A few caveats...
#1 This probably doesn't qualify as a Sea
Story, but it does involve a Sailor on leave (i.e. yours truly), so I'm
shoehorning it in.
#2 This story won't make a lot of sense
to you if you've never read anything by Robert Heinlein.
#3 I'm aware that Virginia Heinlein,
passed away in 2003. But Mrs. Heinlein was alive when I wrote this
several years ago, and I've left the story as-is.

In June of 1983, I returned from my first
tour of duty in Japan. (U.S. Navy.) I had thirty days of leave
(vacation to you civilian types) accumulated, and a long list of friends
that I wanted to visit, spread out from East Coast to West. I bought a
45 day Greyhound Ameripass, enabling me to ride any bus, anywhere, anytime.
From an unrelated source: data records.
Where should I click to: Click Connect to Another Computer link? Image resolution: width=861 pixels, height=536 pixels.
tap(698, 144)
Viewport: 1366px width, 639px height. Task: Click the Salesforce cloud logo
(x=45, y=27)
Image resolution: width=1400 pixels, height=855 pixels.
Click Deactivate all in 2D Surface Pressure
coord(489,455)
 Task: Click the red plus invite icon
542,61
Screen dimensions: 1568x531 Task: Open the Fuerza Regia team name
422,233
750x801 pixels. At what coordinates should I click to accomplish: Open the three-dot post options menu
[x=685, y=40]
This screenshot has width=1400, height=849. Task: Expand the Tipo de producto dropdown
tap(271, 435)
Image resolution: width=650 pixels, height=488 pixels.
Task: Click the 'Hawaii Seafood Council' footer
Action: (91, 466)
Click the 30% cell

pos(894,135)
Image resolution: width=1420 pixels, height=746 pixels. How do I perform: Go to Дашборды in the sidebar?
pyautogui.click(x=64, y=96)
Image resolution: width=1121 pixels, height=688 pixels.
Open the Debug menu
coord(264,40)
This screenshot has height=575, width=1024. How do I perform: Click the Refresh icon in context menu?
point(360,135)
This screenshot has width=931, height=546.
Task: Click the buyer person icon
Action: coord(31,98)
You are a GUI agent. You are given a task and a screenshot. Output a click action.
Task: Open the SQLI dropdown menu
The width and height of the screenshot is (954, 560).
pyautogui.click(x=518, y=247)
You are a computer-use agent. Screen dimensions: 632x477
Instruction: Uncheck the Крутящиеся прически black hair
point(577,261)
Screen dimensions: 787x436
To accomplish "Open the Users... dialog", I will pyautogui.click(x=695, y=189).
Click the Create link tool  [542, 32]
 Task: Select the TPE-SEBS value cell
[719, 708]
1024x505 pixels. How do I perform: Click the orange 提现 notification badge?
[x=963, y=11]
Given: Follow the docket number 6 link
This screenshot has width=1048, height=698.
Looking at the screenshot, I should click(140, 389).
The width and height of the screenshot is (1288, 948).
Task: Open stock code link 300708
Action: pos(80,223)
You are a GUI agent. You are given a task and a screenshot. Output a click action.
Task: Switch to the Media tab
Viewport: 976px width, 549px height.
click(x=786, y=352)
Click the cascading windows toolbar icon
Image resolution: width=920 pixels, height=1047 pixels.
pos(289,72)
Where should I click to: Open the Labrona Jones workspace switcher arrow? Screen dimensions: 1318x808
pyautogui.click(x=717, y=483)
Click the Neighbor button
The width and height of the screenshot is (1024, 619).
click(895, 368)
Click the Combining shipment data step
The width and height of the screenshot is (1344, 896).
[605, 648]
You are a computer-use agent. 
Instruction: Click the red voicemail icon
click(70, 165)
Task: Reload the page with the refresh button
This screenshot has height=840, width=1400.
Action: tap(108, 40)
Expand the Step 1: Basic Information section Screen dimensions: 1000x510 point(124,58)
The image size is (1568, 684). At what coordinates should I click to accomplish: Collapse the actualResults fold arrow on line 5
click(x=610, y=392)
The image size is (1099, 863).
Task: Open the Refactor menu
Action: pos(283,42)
Having flown in to San Francisco, I decided to ride straight to the East
Coast and gradually work my way back to the West Coast in time to start Navy
electronics training. I was twenty-three years old at the time, and
the thought of several weeks worth of bus rides held no particular fear for
me.
One night, on the bus from Norfolk,
Virginia (first visit) to Pekin, Illinois (second visit), an old gentleman
sat down next to me. It was dark on the bus, except for a few of those
tiny reading lamps that some of you may remember. But, what I could
see of the man's face reminded me instantly of the old master, Robert A.
Heinlein. His voice had a quiet dignity about it, and just the barest
hint of a Southern accent. And, the longer I spoke to the man, the
more convinced I became that he was Mr. Heinlein. Many of the opinions
that he expressed could have been cut whole-cloth from ‘Stranger In A
Strange Land,’ or ‘Time Enough For Love,’ or ‘I Will Fear No
Evil.’
My curiosity was killing me, so I steered
the conversation around to books, and then to Science Fiction. It
turned out that the old gentleman knew far more about the works of Robert A.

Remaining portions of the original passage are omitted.